Itertools stop characters repeating in a row

Question

I wrote the following code to make all strings of 20 characters long with combinations of A, T, G and C.

However, I would like to avoid more than 3 of the same characters in a row, so I added an if function to check for this. The trouble is, this is after the itertools code, so it's a bit slow. I wonder whether there is a way to use itertools to produce this result without having to run itertools and then an if function?

import sys
import itertools
import re

x = ["A","T","G","C"]
for i in itertools.product(x, repeat=20):
        i = "".join(i)
        if re.search(r"(\w)\1\1",i):
                continue
        else:
                sys.stdout.write(i)

Answer 1

At face value, the question appears to be asking this:

How can I filter this enormous list of strings without the pain of having to construct the whole list first?

The answer to that is: you're already doing it! The things in itertools produce lazily-generated sequences that are constructed iteratively. So your existing code is not producing an enormous list of billions of strings.

But there's a possibly more interesting question you might be wanting to ask:

If I generate the triplet-free strings by generating all the strings and filtering out the ones with triplets in, my code is having to do extra work because most of the strings generated will have triplets in them. Suppose the strings are generated in lexicographic order; then the first 4**17 of them will begin AAA, and we really ought to be able to skip over all of those. How can we do better?

Unfortunately, if you want to do this then you will have to write your own code to do it; itertools doesn't offer this sort of "pattern-filtered product" functionality.

It might look something like this:

# generate all n-tuples with the property that their k-th element
# is one of the things returned by successors(initial (k-1)-tuple).
# So e.g. the first element is one of the things returned by
# successors(()).
def restricted_tuples(successors, n):
    assert(n>=0)
    if n==0:
        for t in successors(()): yield (t,)
    else:
        for start in restricted_tuples(successors, n-1):
            for t in successors(start): yield start+(t,)
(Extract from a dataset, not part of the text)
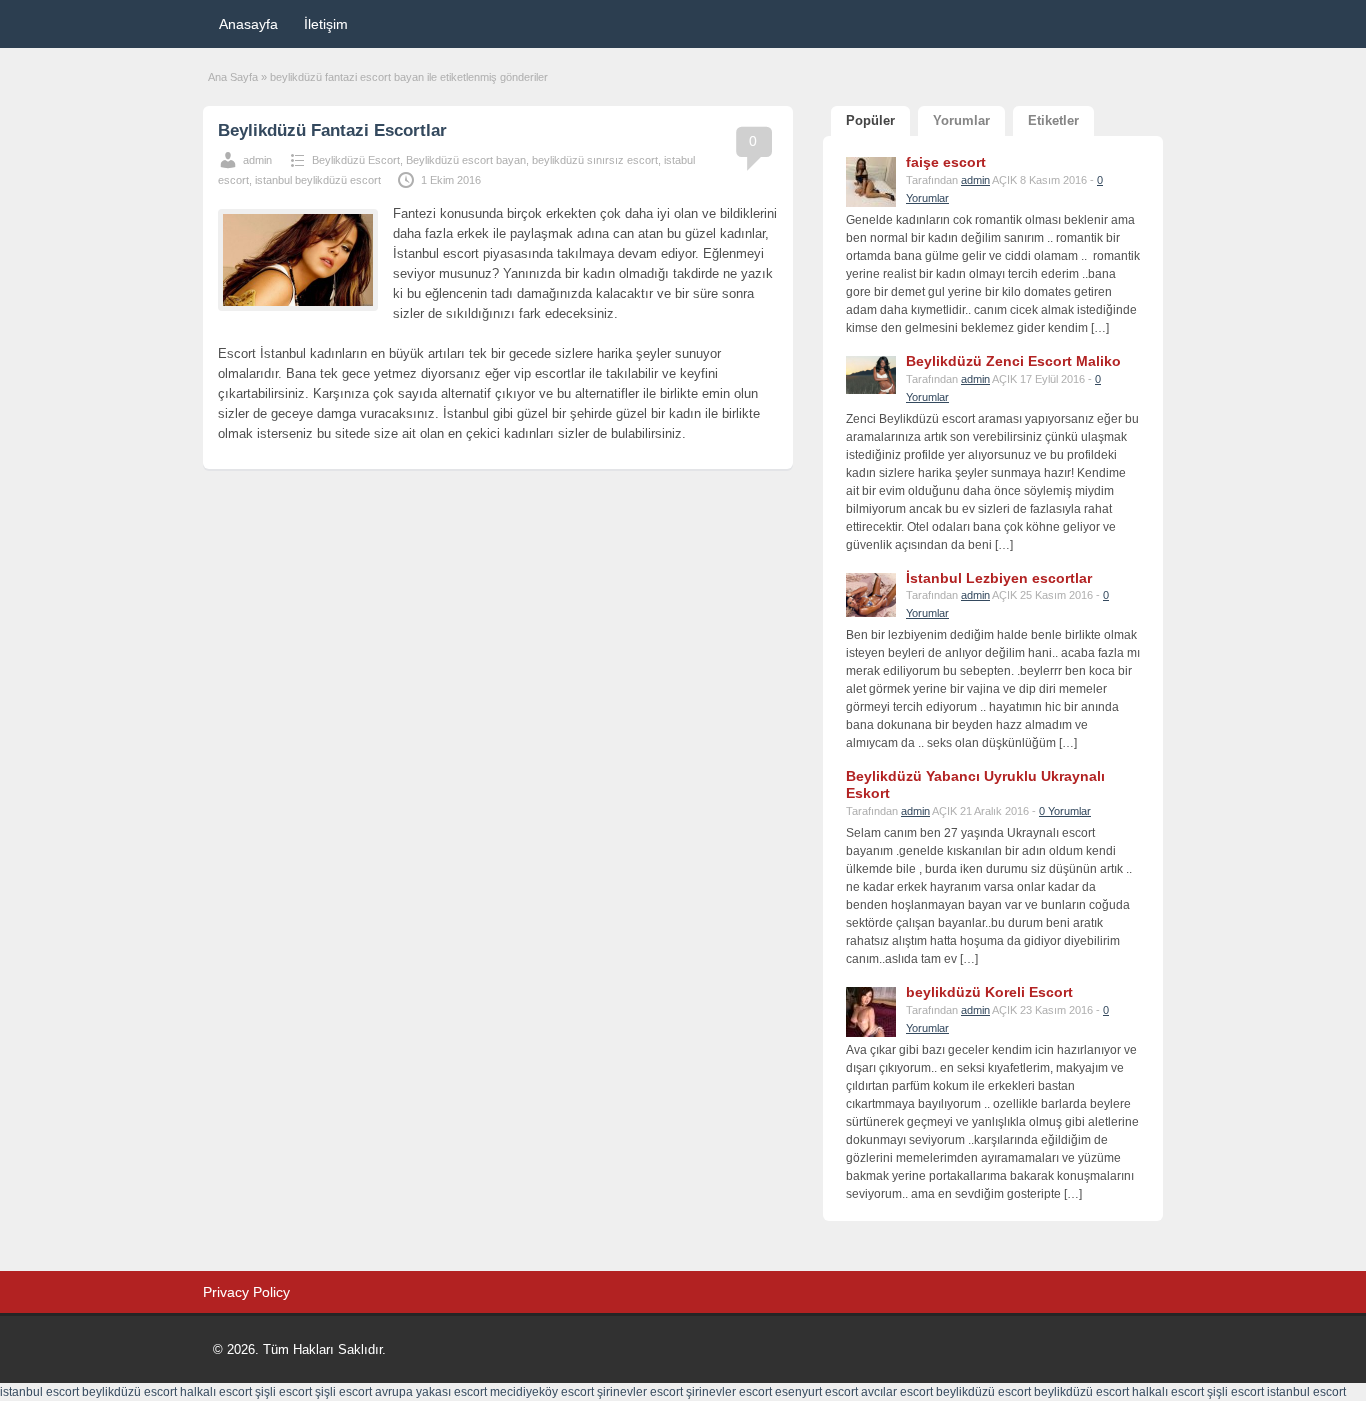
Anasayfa (248, 24)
def successors_no_triples(start, alphabet):
    if len(start)<2 or start[-1] != start[-2]:
        for t in alphabet: yield t
    else:
        banned = start[-1]
        for t in alphabet:
            if t != banned: yield t

print([''.join(x) for x in restricted_tuples(lambda start: successors_no_triples(start,'ABC'), 5)])

The print at the end is illustrative only. If you wanted to print out all the billions of strings from the original questioner's case, you'd do better to iterate over the sequence generated by restricted_tuples and stringify-and-print each one separately.

Incidentally, the number of length-20 sequences on 4 letters with this property turns out to be 415,289,569,968. You'll be waiting a while if you try to generate them all, especially if you actually want to do anything with each one.